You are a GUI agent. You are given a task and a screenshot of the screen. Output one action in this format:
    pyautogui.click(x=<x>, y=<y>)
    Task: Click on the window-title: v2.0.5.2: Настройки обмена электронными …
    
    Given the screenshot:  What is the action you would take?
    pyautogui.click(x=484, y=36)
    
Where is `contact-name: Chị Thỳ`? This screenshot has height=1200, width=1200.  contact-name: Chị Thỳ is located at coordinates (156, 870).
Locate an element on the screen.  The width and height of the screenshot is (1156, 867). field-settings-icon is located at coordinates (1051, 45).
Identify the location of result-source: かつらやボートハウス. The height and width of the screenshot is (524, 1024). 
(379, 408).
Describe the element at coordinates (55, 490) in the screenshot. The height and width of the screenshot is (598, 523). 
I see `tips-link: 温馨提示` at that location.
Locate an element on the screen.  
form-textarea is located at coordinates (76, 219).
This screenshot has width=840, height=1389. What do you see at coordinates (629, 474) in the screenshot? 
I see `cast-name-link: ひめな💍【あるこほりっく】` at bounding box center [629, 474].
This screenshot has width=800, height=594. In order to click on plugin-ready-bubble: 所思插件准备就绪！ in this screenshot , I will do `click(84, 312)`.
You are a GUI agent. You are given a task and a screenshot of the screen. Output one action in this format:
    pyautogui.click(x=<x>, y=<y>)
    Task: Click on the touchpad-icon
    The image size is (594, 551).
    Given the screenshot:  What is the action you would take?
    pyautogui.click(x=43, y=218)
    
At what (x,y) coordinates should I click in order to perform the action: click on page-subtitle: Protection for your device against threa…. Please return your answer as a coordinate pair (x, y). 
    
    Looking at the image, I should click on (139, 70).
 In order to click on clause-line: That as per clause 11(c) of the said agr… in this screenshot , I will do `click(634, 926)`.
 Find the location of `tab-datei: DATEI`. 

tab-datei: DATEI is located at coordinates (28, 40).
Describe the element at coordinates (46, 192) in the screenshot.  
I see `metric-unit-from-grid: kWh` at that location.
------------------------------------------------------------------------
Activity: Can you rewrite all of the material above as a numbered list, one line per item, with the blank lines dropped?

Output of the exercise:
1. You are a GUI agent. You are given a task and a screenshot of the screen. Output one action in this format:
2.     pyautogui.click(x=<x>, y=<y>)
3.     Task: Click on the window-title: v2.0.5.2: Настройки обмена электронными …
4.     Given the screenshot:  What is the action you would take?
5.     pyautogui.click(x=484, y=36)
6. Where is `contact-name: Chị Thỳ`? This screenshot has height=1200, width=1200.  contact-name: Chị Thỳ is located at coordinates (156, 870).
7. Locate an element on the screen.  The width and height of the screenshot is (1156, 867). field-settings-icon is located at coordinates (1051, 45).
8. Identify the location of result-source: かつらやボートハウス. The height and width of the screenshot is (524, 1024). 
9. (379, 408).
10. Describe the element at coordinates (55, 490) in the screenshot. The height and width of the screenshot is (598, 523). 
11. I see `tips-link: 温馨提示` at that location.
12. Locate an element on the screen.  
13. form-textarea is located at coordinates (76, 219).
14. This screenshot has width=840, height=1389. What do you see at coordinates (629, 474) in the screenshot? 
15. I see `cast-name-link: ひめな💍【あるこほりっく】` at bounding box center [629, 474].
16. This screenshot has width=800, height=594. In order to click on plugin-ready-bubble: 所思插件准备就绪！ in this screenshot , I will do `click(84, 312)`.
17. You are a GUI agent. You are given a task and a screenshot of the screen. Output one action in this format:
18.     pyautogui.click(x=<x>, y=<y>)
19.     Task: Click on the touchpad-icon
20.     The image size is (594, 551).
21.     Given the screenshot:  What is the action you would take?
22.     pyautogui.click(x=43, y=218)
23. At what (x,y) coordinates should I click in order to perform the action: click on page-subtitle: Protection for your device against threa…. Please return your answer as a coordinate pair (x, y). 
24.     Looking at the image, I should click on (139, 70).
25.  In order to click on clause-line: That as per clause 11(c) of the said agr… in this screenshot , I will do `click(634, 926)`.
26.  Find the location of `tab-datei: DATEI`. 
27. tab-datei: DATEI is located at coordinates (28, 40).
28. Describe the element at coordinates (46, 192) in the screenshot.  
29. I see `metric-unit-from-grid: kWh` at that location.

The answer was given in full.